General English


  • noun money gained from a sale which is more than the money spent on making the item sold or on providing the service offered


  • Earnings from an on-going business after direct and project indirect costs of goods sold have been deducted from sales revenue for a given period (gross profit).
  • Earnings or income after subtracting miscellaneous income and expenses (patent royalties, interest, capital gains) and federal income tax from operating profit (net profit).
  • Earnings or income after all expenses (selling, administrative, depreciation) have been deducted from gross profit (operating profit).


  • The positive net income gained from investing or operating a business after deducting necessary costs. Most forex traders aim to make a profit from their currency dealing activities by buying low and selling high, although not all succeed in doing so.

Health Economics

  • (written as Profit)

    The economic concept of profit differs from the accounting concept by deducting from revenue not only the obvious costs of production but also the opportunity costs of owners' time (especially important in small businesses like nursing homes) and the opportunity cost of capital (effectively the rate of return that could be earned on the assets if they were invested in a risk-free asset like a government bond adjusted for the kind of risk of default common to firms of this size and type). Economic profit is always less than accounting profit. In a perfectly competitive economy, profits are zero when it is in equilibrium.

    The legitimate role of profit-seeking in health care provision has concerned health economists from the earliest days of the sub-discipline, both in order to understand better why the non-profit organization is so frequently found, even in market-oriented economies, and whether on balance and in what circumstances it can be counted as a good thing. Opinion amongst economists is unlikely, however, to reach a consensus, given the wider political connotations of the issue. The pioneering piece is Newhouse (1970).

Information & Library Science

  • noun the amount of money that somebody gains when they sell something for more than they paid for it


  • noun the right to take natural resources such as game, fish or firewood from another person’s land.

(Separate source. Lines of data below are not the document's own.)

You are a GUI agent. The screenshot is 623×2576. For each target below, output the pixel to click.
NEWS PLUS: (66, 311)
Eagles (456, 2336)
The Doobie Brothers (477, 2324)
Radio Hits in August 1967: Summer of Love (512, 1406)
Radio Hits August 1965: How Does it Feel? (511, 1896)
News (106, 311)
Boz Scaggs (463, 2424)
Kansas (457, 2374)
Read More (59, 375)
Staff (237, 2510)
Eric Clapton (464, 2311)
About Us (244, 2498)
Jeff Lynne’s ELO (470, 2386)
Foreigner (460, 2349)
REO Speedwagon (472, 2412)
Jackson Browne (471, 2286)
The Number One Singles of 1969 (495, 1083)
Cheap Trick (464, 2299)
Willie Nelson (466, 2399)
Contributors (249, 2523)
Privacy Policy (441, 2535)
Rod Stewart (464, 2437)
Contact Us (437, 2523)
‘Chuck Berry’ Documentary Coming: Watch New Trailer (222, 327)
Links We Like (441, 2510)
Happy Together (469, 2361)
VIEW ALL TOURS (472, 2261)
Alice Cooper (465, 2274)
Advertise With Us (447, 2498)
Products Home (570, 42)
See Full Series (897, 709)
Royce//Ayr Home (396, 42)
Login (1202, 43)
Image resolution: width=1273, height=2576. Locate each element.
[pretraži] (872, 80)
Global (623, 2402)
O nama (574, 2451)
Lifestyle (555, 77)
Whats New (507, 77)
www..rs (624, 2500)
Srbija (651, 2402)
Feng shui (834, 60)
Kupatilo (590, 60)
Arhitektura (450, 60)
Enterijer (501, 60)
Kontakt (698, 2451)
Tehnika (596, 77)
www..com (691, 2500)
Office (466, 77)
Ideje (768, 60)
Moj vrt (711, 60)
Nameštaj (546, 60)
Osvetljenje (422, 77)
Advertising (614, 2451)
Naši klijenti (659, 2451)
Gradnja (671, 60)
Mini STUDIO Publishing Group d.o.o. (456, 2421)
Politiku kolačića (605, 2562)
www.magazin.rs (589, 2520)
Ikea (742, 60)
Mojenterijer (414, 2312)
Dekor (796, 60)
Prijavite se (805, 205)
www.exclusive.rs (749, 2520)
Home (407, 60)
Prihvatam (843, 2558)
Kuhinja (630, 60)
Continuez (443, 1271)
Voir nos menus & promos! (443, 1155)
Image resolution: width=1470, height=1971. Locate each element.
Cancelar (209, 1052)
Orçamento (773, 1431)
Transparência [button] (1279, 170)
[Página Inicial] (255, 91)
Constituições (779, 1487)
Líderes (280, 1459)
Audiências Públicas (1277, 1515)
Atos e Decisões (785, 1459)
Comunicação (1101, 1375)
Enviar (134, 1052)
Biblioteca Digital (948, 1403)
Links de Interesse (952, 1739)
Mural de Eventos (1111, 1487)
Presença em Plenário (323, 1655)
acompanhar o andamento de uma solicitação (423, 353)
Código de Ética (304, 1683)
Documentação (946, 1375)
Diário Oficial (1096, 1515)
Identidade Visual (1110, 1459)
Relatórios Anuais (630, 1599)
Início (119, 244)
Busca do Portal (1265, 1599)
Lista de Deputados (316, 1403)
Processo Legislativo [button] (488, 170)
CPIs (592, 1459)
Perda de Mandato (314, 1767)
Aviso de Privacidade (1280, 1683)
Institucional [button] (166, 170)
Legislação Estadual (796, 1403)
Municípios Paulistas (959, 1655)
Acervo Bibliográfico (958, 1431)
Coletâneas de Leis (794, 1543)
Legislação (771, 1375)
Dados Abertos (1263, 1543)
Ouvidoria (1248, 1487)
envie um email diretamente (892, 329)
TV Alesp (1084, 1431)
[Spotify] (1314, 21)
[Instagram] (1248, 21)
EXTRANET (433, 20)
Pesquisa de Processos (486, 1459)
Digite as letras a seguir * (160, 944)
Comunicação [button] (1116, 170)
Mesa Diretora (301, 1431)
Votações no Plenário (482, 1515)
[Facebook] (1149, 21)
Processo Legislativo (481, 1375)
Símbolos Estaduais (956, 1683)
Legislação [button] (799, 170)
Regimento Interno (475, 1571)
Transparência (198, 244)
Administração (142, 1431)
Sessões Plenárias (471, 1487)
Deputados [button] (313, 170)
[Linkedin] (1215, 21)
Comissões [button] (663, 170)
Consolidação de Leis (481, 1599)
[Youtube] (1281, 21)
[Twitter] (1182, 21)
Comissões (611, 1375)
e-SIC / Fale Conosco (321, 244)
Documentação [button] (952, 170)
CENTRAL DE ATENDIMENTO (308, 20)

  • noun the money which results from a successful business

Origin & History of “profit”

like proficient, profit goes back to Latin prōficere ‘advance, be advantageous’. This was a compound verb formed from the prefix prō- ‘forward’ and facere ‘do, make’ (source of English fact, fashion, feat, etc). Its past participle prōfectus was used as a noun meaning ‘progress, success, profit’, and this passed into English via Old French profit. The Latin present participle prōficiēns ‘making progress’ is the source of English proficient (16th c.), which took its meaning on via ‘making progress in learning’ to ‘adept’.